We Wish You A Merry Checkpoint: and secure cargo new year
22 Dec 2010The media is awash with tales of passenger woe at security checkpoints. We’ve had a mother who had expressed breast milk for her baby detained, a cancer patient being covered in urine when a screener displaced his urostomy bag, a wheelchair passenger sitting in her underwear and many an upset crewmember feeling that the invasive security procedures are overkill. In the United States, the pat-down debate is alive and kicking with passengers claiming to have been groped, molested or abused by over-zealous agents. Many of the stories are, quite simply, ridiculous and demonstrate that aviation security checkpoints are a little like Santa Claus…something we love to believe in but which we know is a myth.
It was hardly surprising that al Qaeda in the Arabian Peninsula (AQAP) opted to target cargo flights this October. Long regarded as one of Achilles’ two vulnerable heels – the other being the threat from employees within the industry – the cargo security system is known to be deficient and to rely on superficial inspections and vast quantities of paperwork with various entities attesting to the fact that consignments have been subject to appropriate security controls.

Raw data:
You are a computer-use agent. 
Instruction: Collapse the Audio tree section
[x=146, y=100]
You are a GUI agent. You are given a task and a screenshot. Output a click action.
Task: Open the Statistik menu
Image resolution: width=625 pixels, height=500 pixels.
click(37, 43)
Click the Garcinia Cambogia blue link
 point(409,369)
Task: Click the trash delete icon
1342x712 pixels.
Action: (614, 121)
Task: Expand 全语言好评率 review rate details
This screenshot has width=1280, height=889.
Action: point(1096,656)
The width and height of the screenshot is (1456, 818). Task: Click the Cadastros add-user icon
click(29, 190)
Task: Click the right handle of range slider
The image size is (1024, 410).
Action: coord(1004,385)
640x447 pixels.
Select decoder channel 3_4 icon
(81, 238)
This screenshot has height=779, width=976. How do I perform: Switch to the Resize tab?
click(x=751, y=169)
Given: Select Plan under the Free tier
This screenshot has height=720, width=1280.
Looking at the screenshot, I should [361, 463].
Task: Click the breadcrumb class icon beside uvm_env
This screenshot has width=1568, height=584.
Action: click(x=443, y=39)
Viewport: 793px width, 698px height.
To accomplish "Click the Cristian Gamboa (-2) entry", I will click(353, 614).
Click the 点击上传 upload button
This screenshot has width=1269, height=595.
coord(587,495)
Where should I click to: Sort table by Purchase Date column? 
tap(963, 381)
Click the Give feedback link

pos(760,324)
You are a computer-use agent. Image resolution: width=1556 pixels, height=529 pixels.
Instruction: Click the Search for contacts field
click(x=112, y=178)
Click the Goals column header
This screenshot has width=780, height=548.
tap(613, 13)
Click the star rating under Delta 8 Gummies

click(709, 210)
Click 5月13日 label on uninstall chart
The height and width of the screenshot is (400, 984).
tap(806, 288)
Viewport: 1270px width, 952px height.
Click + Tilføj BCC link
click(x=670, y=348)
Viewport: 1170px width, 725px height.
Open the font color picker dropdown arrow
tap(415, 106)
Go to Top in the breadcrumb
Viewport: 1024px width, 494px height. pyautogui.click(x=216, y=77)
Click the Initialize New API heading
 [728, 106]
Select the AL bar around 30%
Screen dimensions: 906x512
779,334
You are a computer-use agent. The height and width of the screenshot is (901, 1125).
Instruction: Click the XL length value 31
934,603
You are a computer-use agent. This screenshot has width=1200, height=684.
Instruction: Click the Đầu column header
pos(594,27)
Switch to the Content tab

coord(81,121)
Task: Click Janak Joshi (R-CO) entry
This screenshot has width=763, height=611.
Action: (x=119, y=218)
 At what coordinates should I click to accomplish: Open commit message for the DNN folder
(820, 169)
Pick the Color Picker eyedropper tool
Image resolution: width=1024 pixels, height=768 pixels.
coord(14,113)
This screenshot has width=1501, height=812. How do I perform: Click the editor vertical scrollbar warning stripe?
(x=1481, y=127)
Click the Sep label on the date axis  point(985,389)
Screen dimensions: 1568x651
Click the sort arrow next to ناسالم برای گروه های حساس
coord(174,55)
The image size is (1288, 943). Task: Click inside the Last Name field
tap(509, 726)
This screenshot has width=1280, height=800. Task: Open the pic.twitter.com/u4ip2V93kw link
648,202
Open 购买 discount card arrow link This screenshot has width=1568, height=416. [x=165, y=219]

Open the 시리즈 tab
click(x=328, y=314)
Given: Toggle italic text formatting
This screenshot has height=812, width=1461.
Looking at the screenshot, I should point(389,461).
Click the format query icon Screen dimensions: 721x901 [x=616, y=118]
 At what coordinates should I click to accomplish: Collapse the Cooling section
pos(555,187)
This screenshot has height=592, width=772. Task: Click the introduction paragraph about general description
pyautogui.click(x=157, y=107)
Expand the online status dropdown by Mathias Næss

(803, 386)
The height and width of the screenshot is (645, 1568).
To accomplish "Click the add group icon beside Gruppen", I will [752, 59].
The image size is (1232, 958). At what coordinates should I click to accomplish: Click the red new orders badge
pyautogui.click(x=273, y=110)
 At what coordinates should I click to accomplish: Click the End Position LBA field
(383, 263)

Directions:
(1) Reproduce everything from "It was hardly" down to "appropriate security controls." in the aviation security article.
(2) Answer the following from the aviation security article:
(a) In which country is the pat-down debate described as alive and kicking?
(b) Which group opted to target cargo flights this October?
(c) Besides cargo security, what is named as the other vulnerable heel?
The items play no part in what is asked here.

Solutions for each task:
(1)
It was hardly surprising that al Qaeda in the Arabian Peninsula (AQAP) opted to target cargo flights this October. Long regarded as one of Achilles’ two vulnerable heels – the other being the threat from employees within the industry – the cargo security system is known to be deficient and to rely on superficial inspections and vast quantities of paperwork with various entities attesting to the fact that consignments have been subject to appropriate security controls.

(2)
(a) The United States
(b) Al Qaeda in the Arabian Peninsula (AQAP)
(c) The threat from employees within the industry